The overall architecture is insane for someone who just has 20 devices powering a "smart home." In order to get the home to actually be "smart," more enrichment and processing of event data needs to happen than what is available on most platforms. I'll walk through each piece of the architecture throughout the post.
I’ve been very impressed with StreamSets as an open source project. It fills an important gap in the streaming landscape as a plug-and-play platform. It's a very nice platform if you have a streaming pipeline idea and want to get it up quickly. I have a lot of ideas about how I want to utilize streaming in my smart home s, but I don't want to spend too much time in the weeds of a big streaming framework.

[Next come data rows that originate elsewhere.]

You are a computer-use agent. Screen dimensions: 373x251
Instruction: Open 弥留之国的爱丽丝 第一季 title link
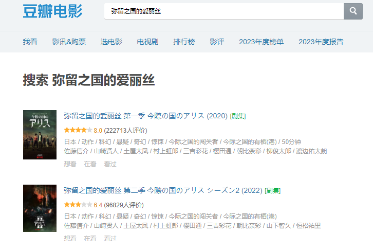145,116
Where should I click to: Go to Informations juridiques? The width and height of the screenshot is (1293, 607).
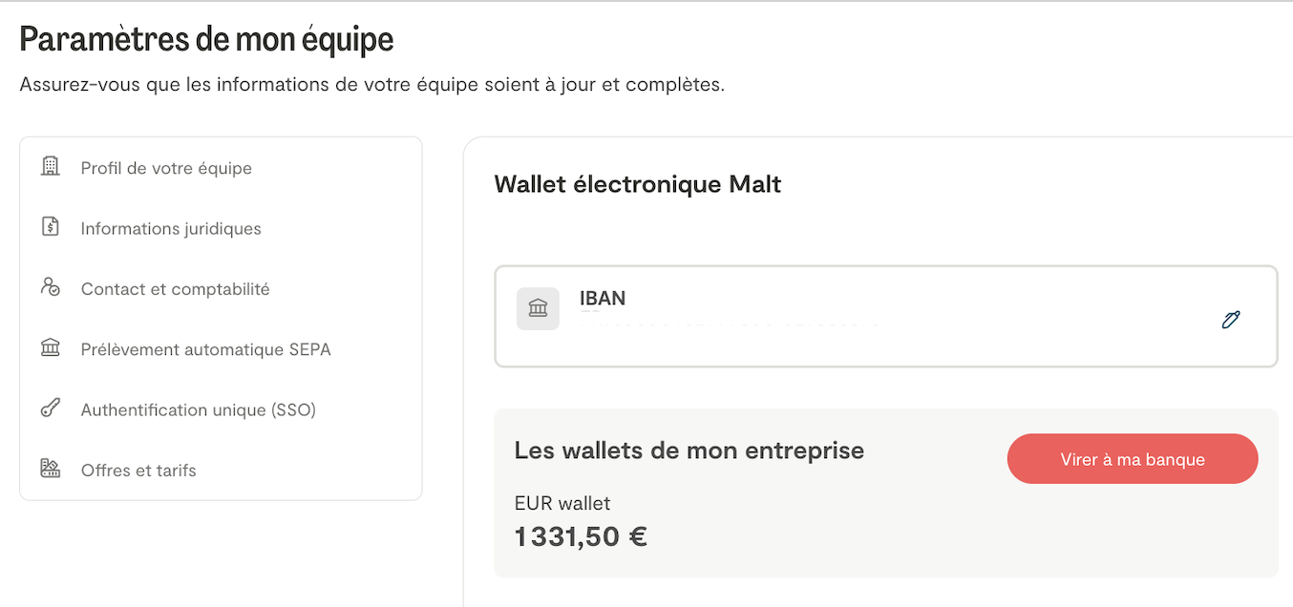click(171, 229)
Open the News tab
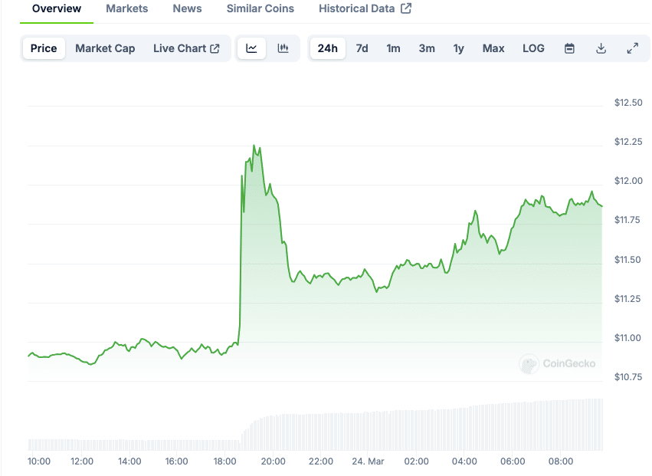Viewport: 652px width, 476px height. point(188,8)
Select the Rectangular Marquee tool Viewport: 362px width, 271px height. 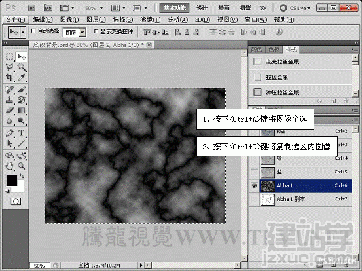pos(9,56)
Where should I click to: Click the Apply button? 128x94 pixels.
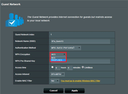coord(75,90)
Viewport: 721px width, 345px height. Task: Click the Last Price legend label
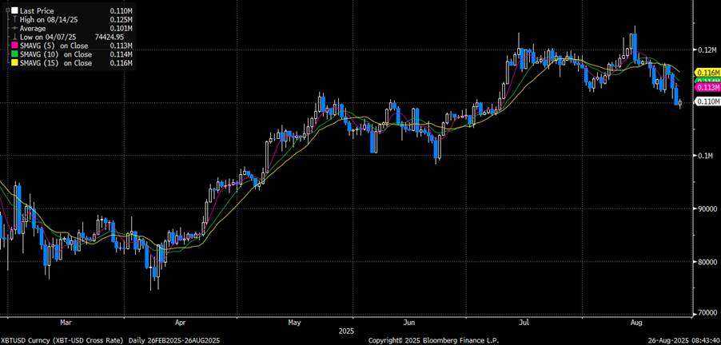[38, 10]
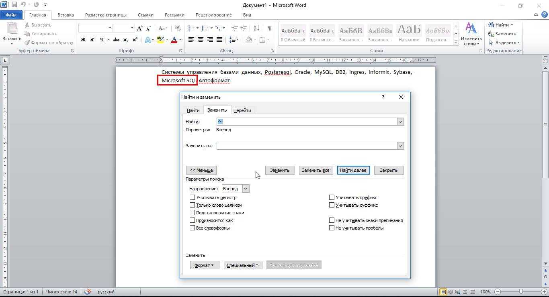Apply the text highlight color
This screenshot has width=549, height=297.
[160, 40]

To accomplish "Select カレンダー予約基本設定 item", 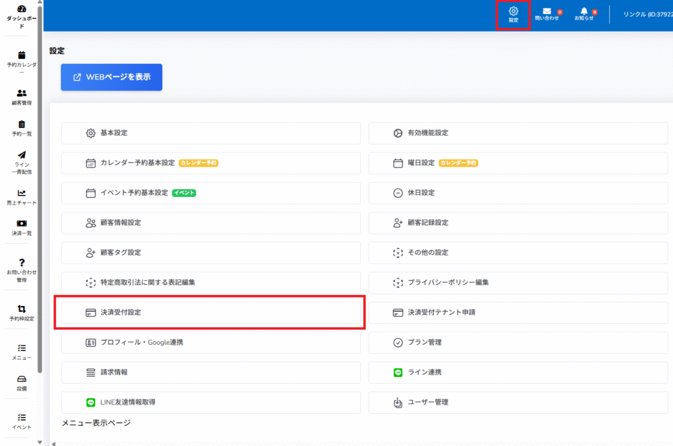I will (210, 163).
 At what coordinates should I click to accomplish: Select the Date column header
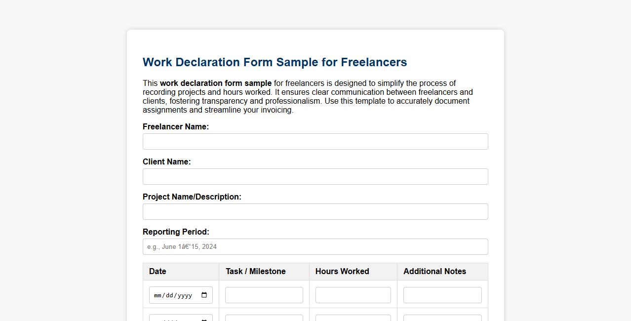158,271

Architecturally, Streamsets is pretty simple. It's essentially Spark Streaming under the covers with nice integrations built on top of it. You can deploy Streamsets as a stand-alone service, on top of a Spark cluster (Yarn, Mesos) or on top of Kubernetes. I typically opt for deploying it on Kubernetes, which is a non-trivial ordeal, but worth the extra control.
Constrained Application Protocol (CoAP) is not too interesting on the surface. It's embarrassingly similar to HTTP, with a much smaller footprint. It supports restful verbs (GET, POST, PUT, PATCH, DELETE), headers, and some other functionality.
With that small size, you can do things like communicating directly from one small IoT device to another without stressing about the performance implications. CoAP also works over the internet and without it (Devices can communicate to each other like SMS).
In my smart home, very few devices support CoAP (3 of 20) and it's not necessarily popular outside of devices like the Raspberry Pi. That being said, I've had success doing small things with CoAP, but the things that have worked have been super encouraging. I've got my Raspberry Pi to speak directly to a CoAP open-close sensor, and my Raspberry Pi to speak to an Arduino based connected device as well.
What I've found from using CoAP is that it's much better as a protocol to send packets from connected devices to a Hub like SmartThings than it is to speak directly to other devices. The coupling has very few advantages (decreased latency) and a host of disadvantages.
After data goes from HTTP, ZigBee, Z-wave or CoAP to my hub and then to my Streamsets cluster a lot happens after that. I have written some custom code to strip out useless bits of information from the message packets and enrich the data coming through. This way, I can make some more intelligent decisions about building a DSL. Effectively, though messages are coming in via non-streaming platforms, they are streamed out (actually micro-batched) of Streamsets and into several sinks. They are either sent to a file server (videos, audio clips etc), and object store (for building models) or back onto the event hub to trigger events. I am able to transfer large files, implement custom logic and trigger events all from one place without writing tons of code.
This project is a bit of a headache, but I am converging on a good prototype. Once completed, I plan on sharing a full set of requirements to get this all working as well as the DSL I've come up with for handling it.